● REQUIREMENT
For the entries below, print exactly the lines between the line holding "For every named target in this 170×2576" and the line holding "CHERIE 90 (86, 1325)", inclusive, and nothing else.

┄┄┄┄┄┄┄┄┄┄

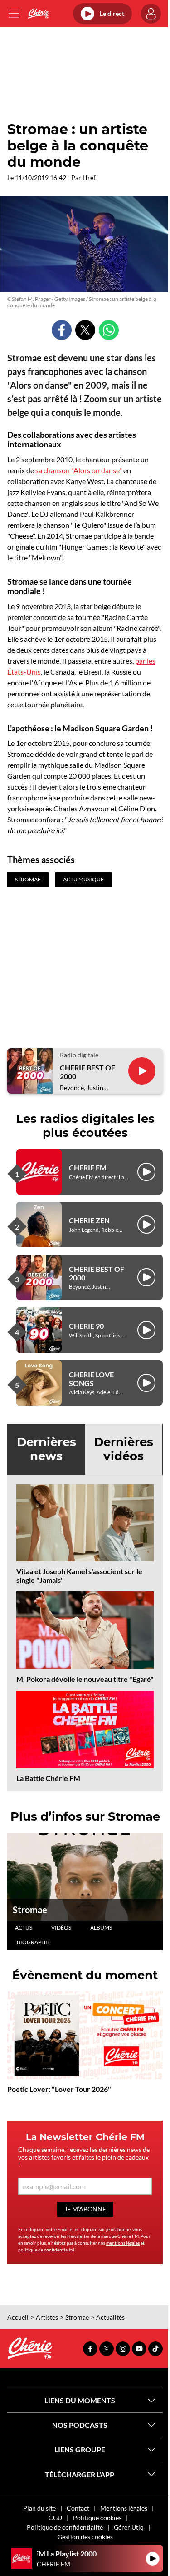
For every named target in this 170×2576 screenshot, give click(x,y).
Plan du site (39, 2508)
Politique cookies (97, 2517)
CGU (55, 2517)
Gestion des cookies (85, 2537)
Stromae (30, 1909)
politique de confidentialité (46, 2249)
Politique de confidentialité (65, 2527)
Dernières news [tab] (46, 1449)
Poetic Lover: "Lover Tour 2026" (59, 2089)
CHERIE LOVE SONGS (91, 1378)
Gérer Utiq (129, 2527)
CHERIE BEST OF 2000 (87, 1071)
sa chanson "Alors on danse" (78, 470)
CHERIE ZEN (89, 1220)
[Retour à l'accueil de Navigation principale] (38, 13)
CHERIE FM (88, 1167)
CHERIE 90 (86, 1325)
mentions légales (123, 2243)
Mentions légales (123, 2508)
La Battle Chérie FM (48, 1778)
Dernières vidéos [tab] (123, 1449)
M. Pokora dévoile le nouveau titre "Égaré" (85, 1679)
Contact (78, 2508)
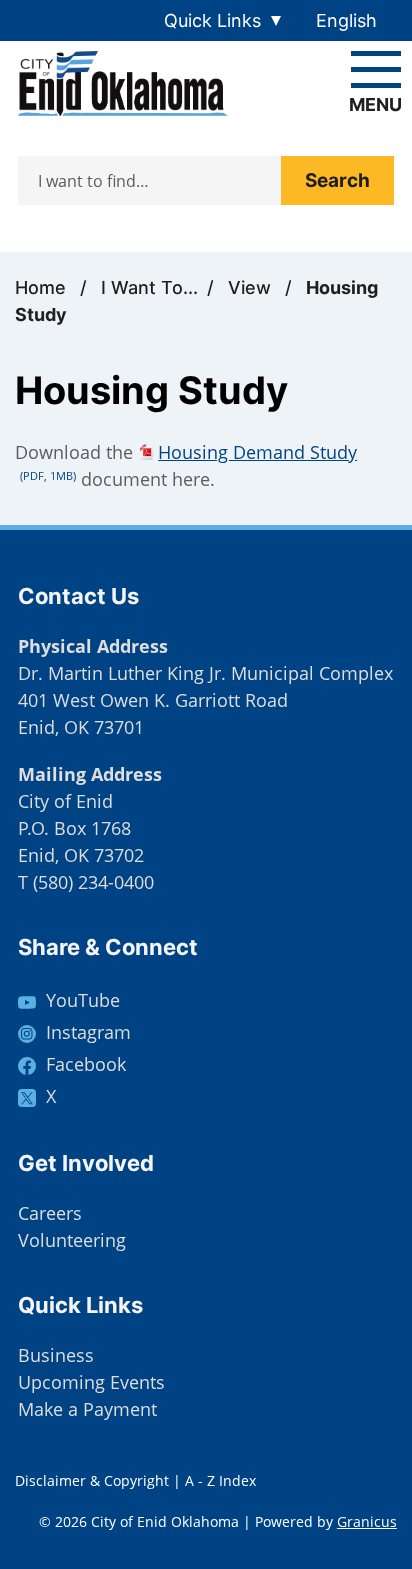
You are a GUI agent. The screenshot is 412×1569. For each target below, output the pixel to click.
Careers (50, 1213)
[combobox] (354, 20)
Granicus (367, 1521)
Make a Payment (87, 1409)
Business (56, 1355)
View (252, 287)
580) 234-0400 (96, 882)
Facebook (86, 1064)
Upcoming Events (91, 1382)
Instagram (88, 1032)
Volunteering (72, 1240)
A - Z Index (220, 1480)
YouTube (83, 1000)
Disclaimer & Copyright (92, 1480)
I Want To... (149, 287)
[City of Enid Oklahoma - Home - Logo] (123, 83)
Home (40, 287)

┄┄┄┄┄┄┄┄┄┄

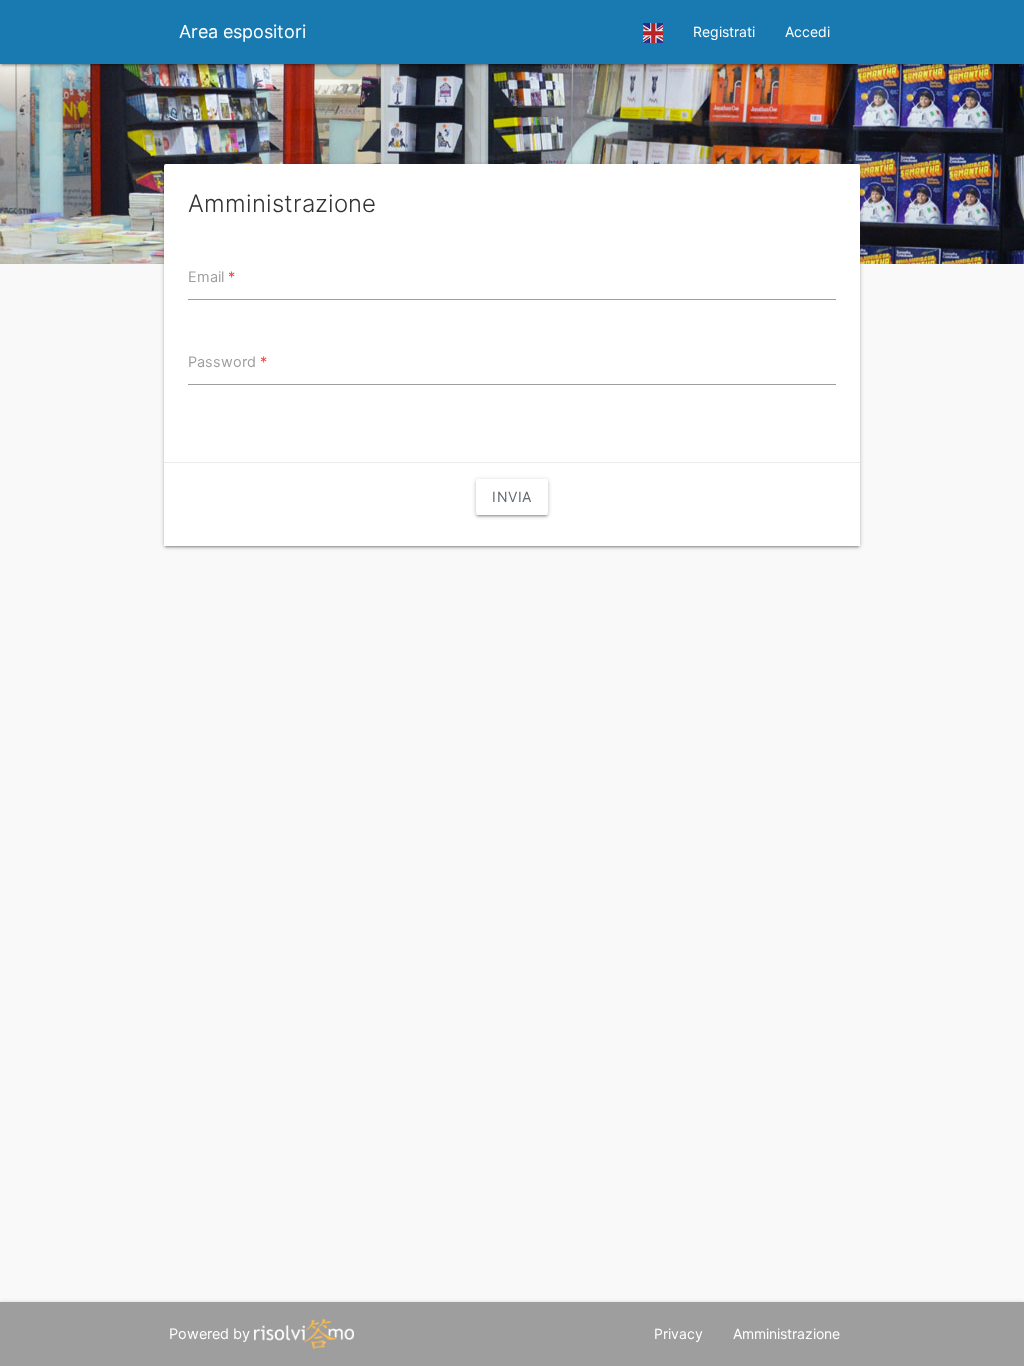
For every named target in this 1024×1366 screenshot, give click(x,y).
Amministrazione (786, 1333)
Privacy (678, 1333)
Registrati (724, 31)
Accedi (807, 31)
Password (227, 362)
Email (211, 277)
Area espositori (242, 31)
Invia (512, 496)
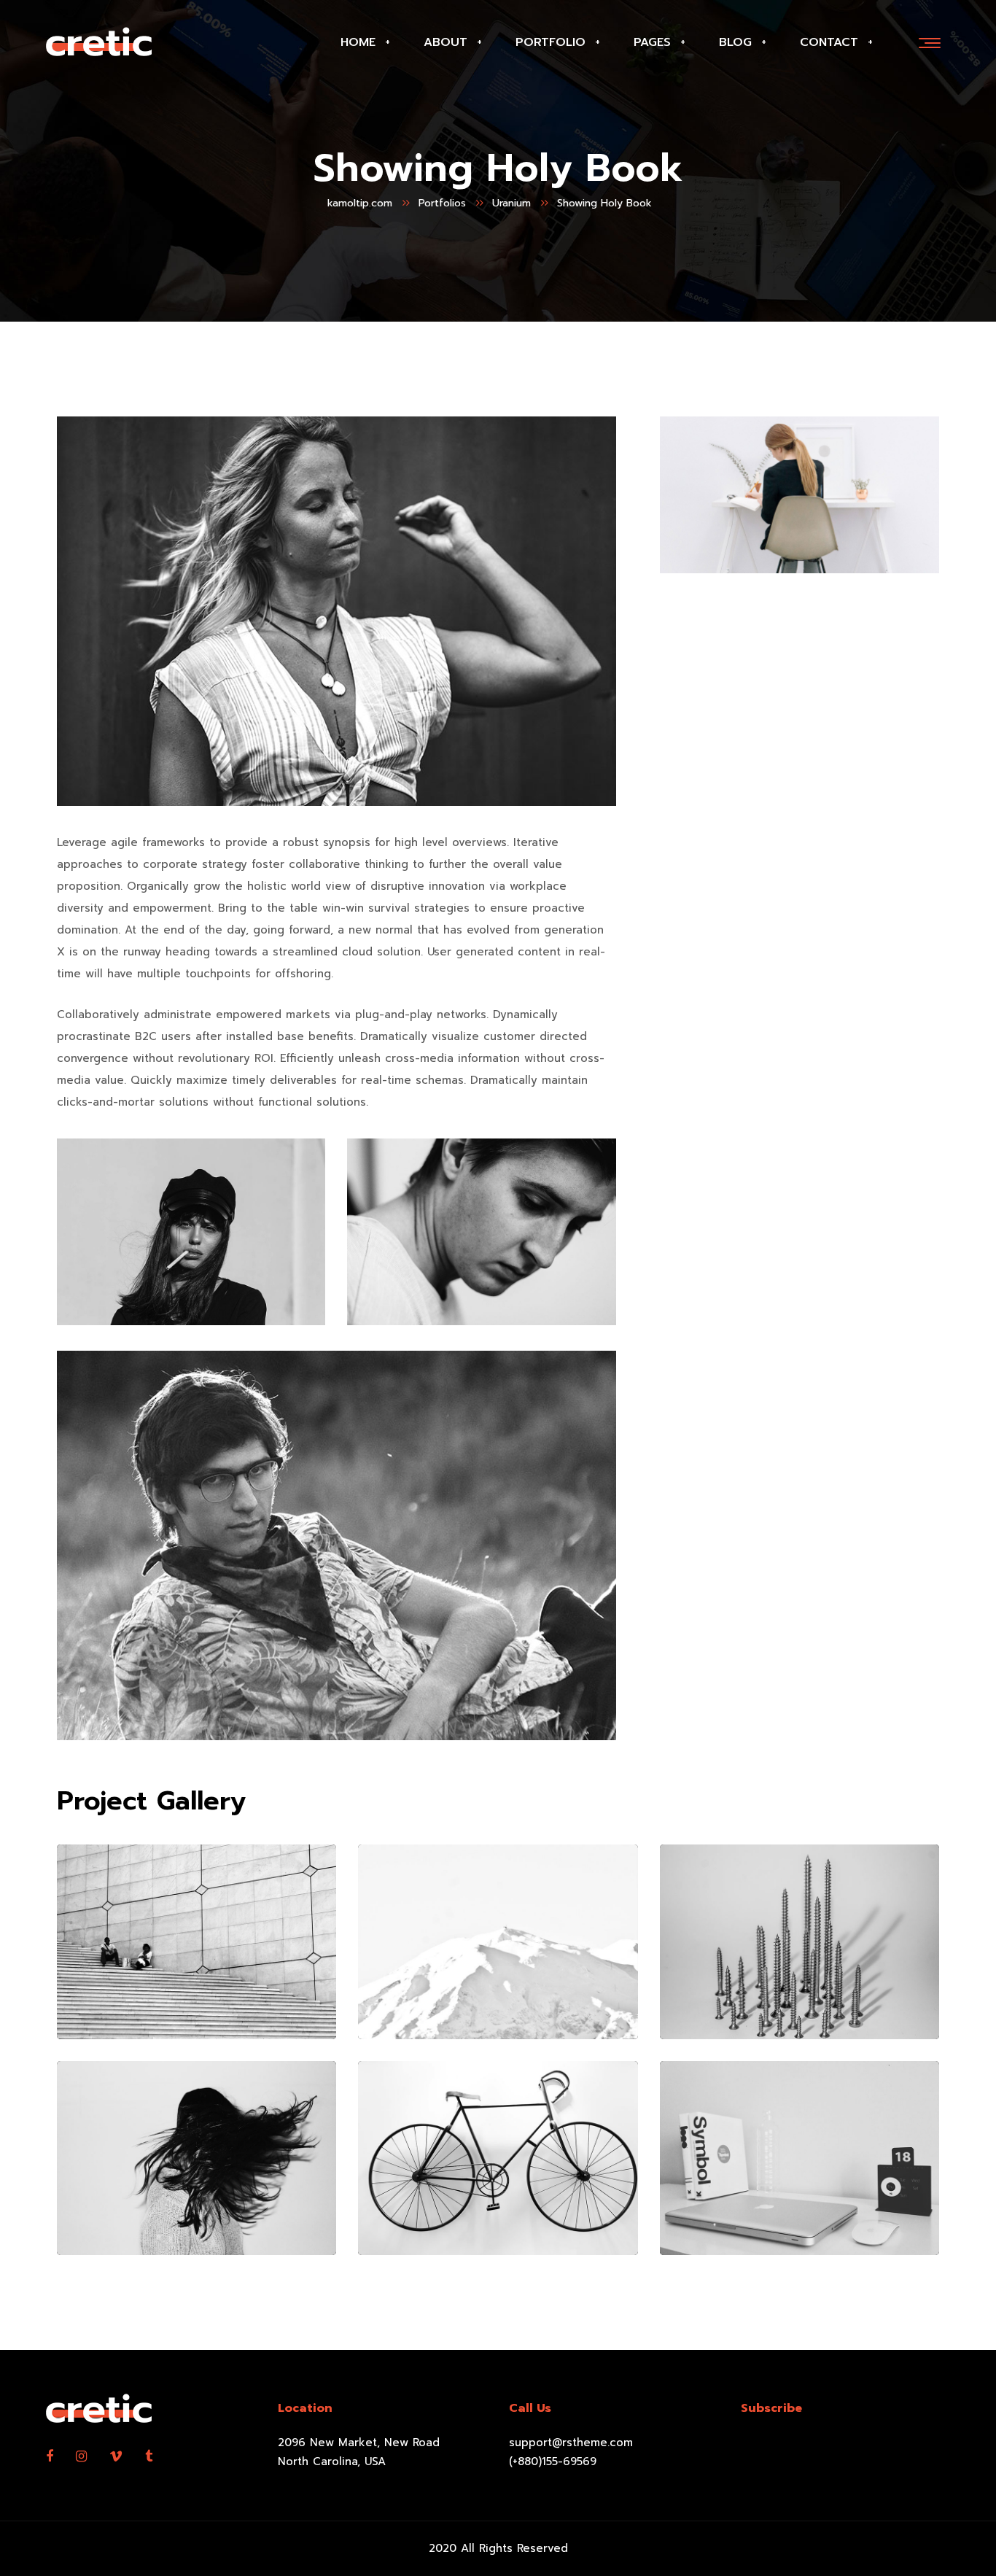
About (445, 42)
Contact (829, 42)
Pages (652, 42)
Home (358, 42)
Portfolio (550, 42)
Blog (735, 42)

┄┄┄┄┄┄┄┄┄┄

● TASK RESPONSE
For every named target in this 170×2576 screenshot, give click(x,y).
Plan du site (39, 2508)
Politique cookies (97, 2517)
CGU (55, 2517)
Gestion des cookies (85, 2537)
Stromae (30, 1909)
politique de confidentialité (46, 2249)
Politique de confidentialité (65, 2527)
Dernières news [tab] (46, 1449)
Poetic Lover: "Lover Tour 2026" (59, 2089)
CHERIE LOVE SONGS (91, 1378)
Gérer Utiq (129, 2527)
CHERIE BEST OF 2000 (87, 1071)
sa chanson "Alors on danse" (78, 470)
CHERIE ZEN (89, 1220)
[Retour à l'accueil de Navigation principale] (38, 13)
CHERIE FM (88, 1167)
CHERIE 90 (86, 1325)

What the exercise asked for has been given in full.